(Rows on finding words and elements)
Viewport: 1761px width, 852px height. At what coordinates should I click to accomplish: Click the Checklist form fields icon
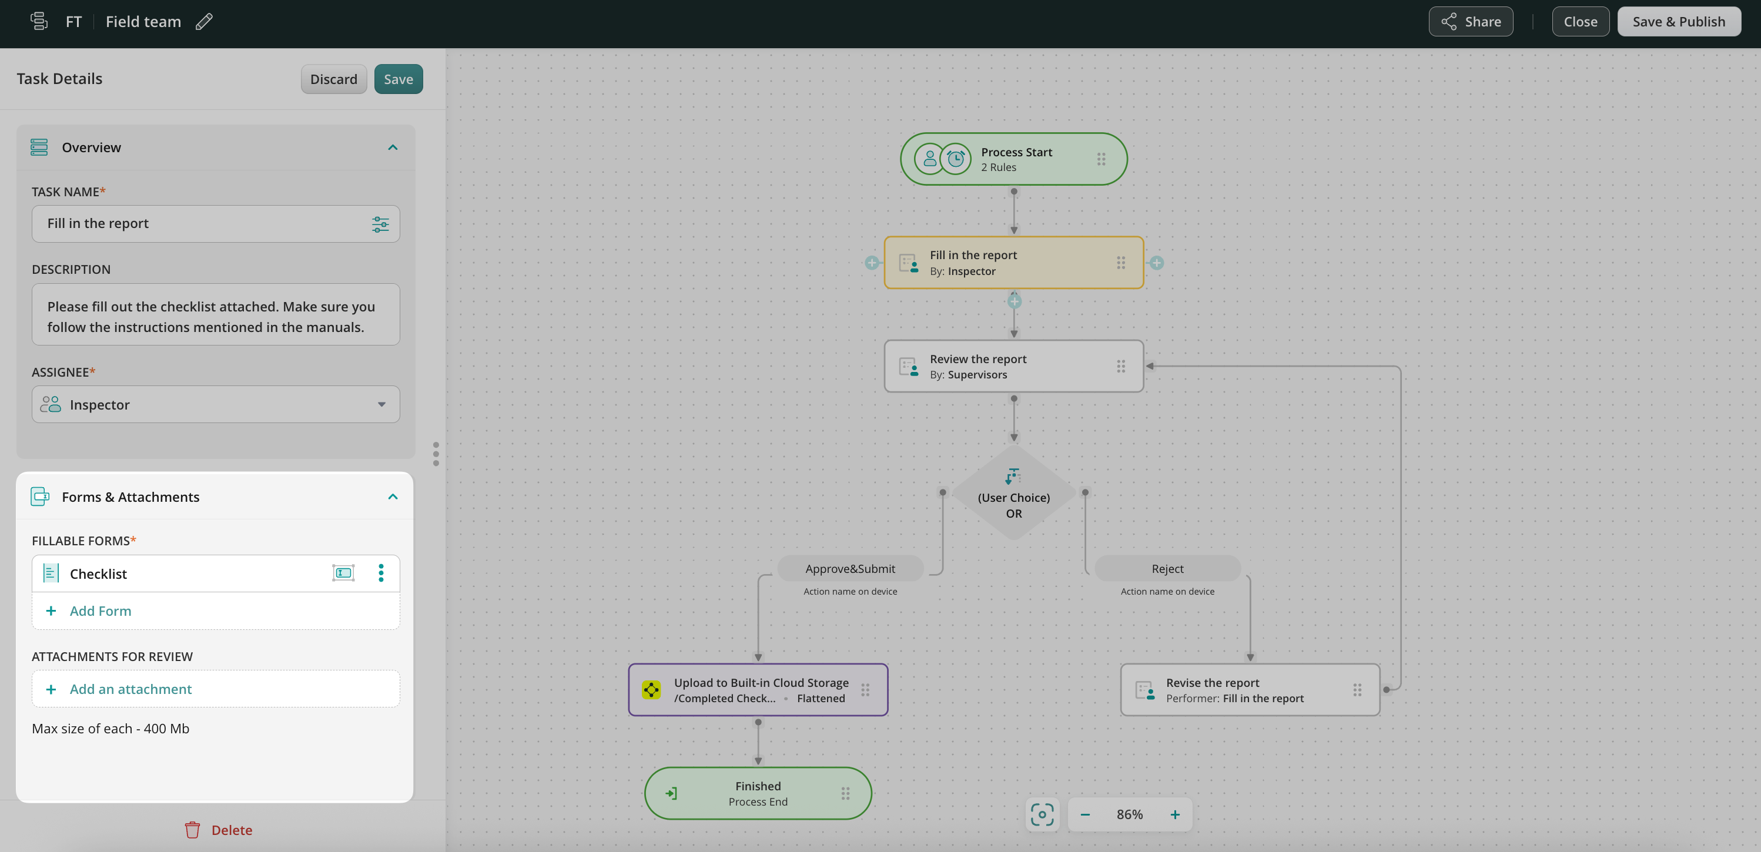click(x=343, y=573)
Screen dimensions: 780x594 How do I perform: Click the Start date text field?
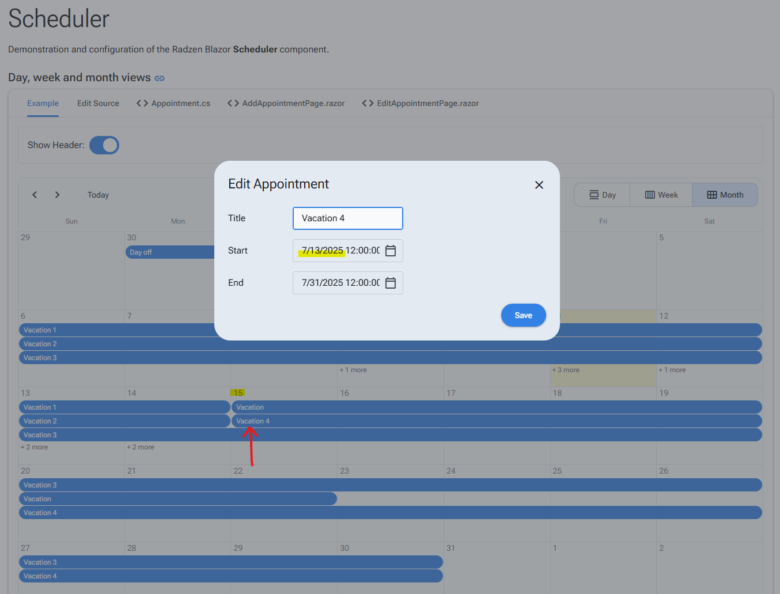pos(340,251)
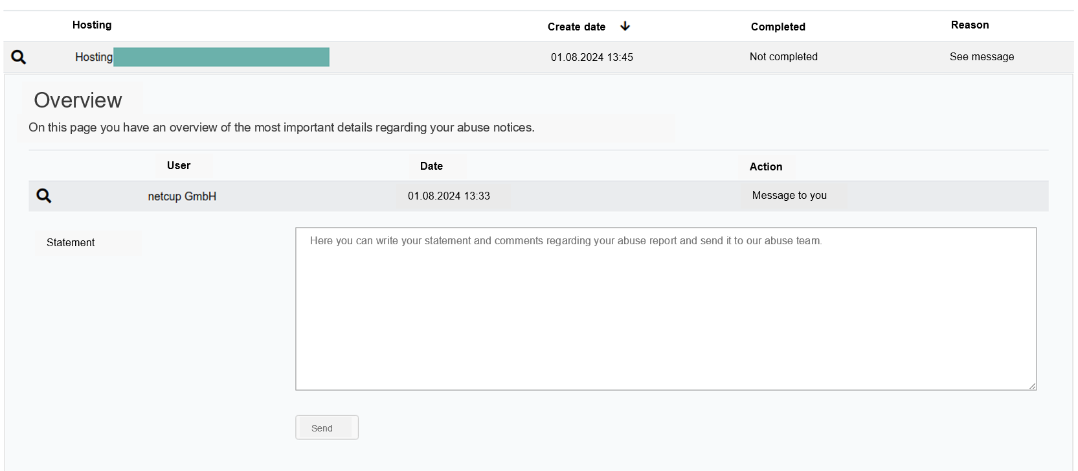Image resolution: width=1078 pixels, height=471 pixels.
Task: Sort by the Completed column header
Action: pos(778,27)
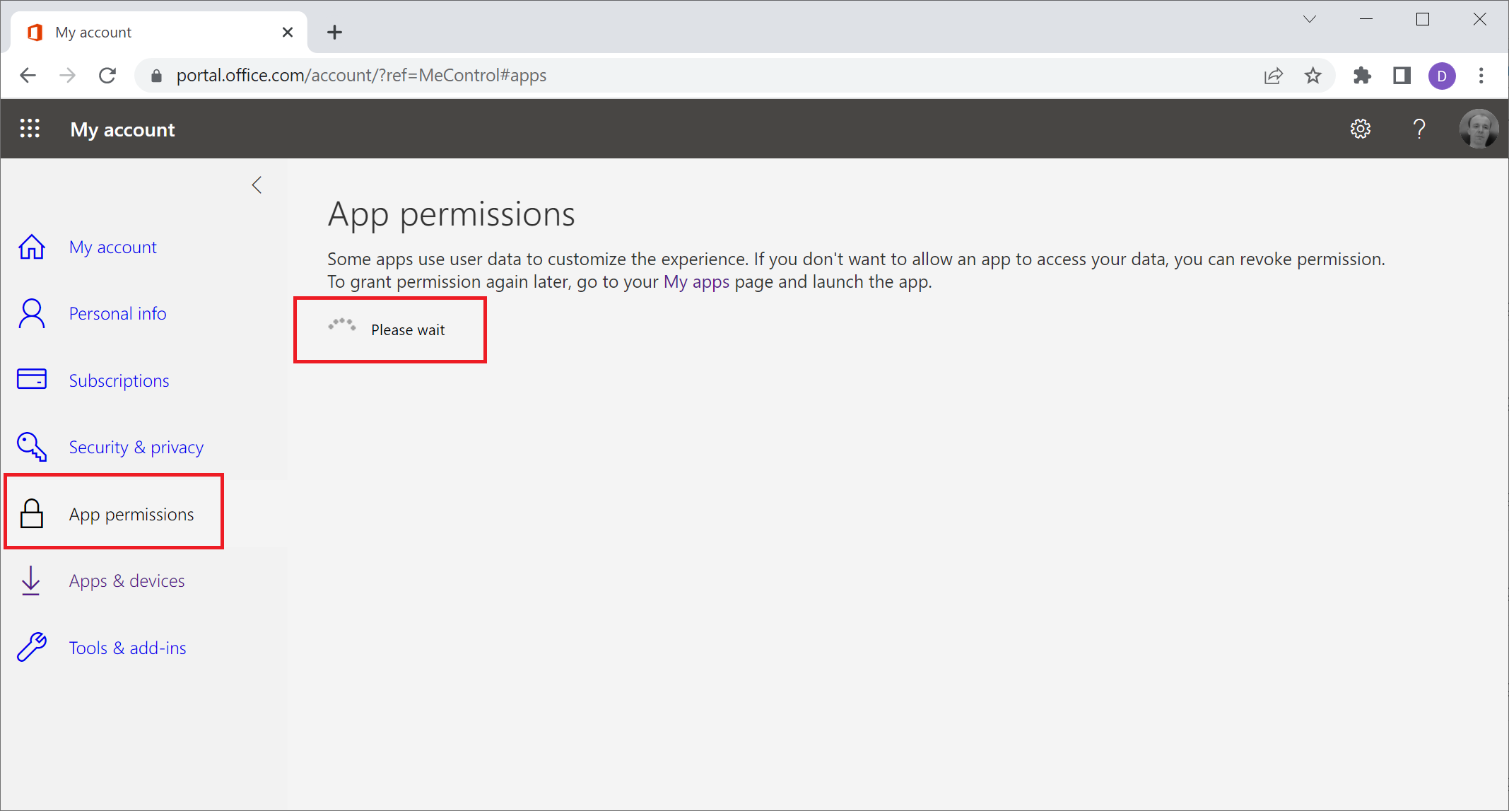Click the share icon in the address bar

1274,75
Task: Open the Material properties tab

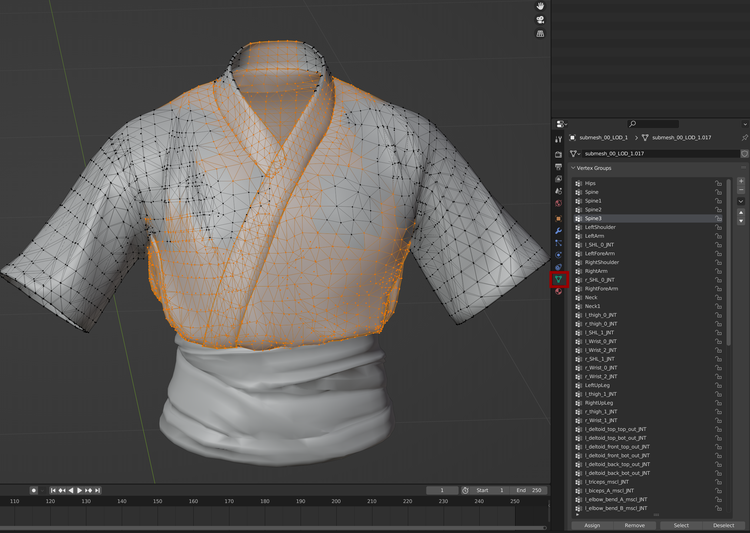Action: 558,291
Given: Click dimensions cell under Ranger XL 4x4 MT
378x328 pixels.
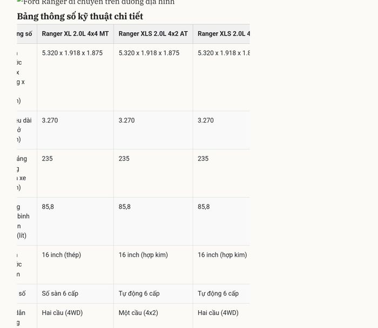Looking at the screenshot, I should [75, 77].
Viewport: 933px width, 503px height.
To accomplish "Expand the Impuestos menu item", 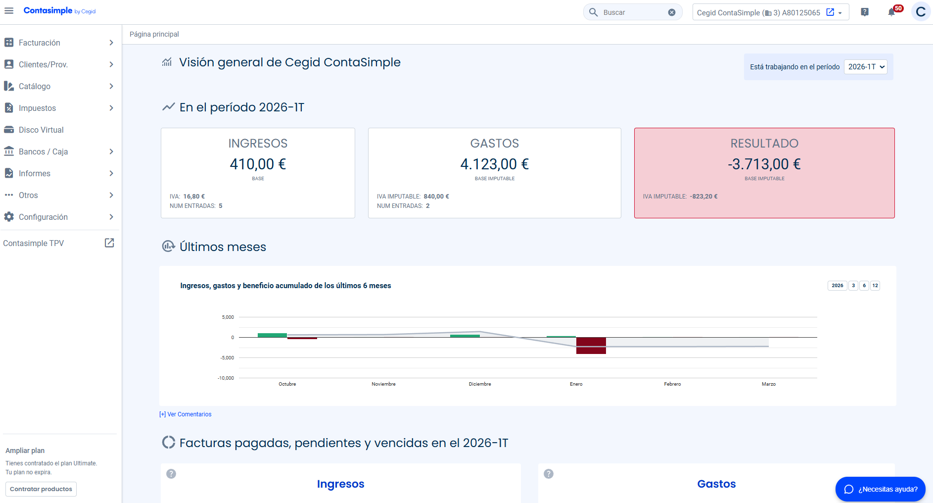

### REQUEST
Pick out every line in the rows above that contains the string "dimensions", and copy each one. Matches must have the same capitalization.

### THE RESPONSE
Screen dimensions: 780x594 How do I perform: Click the Start date text field?
Given: Click dimensions cell under Ranger XL 4x4 MT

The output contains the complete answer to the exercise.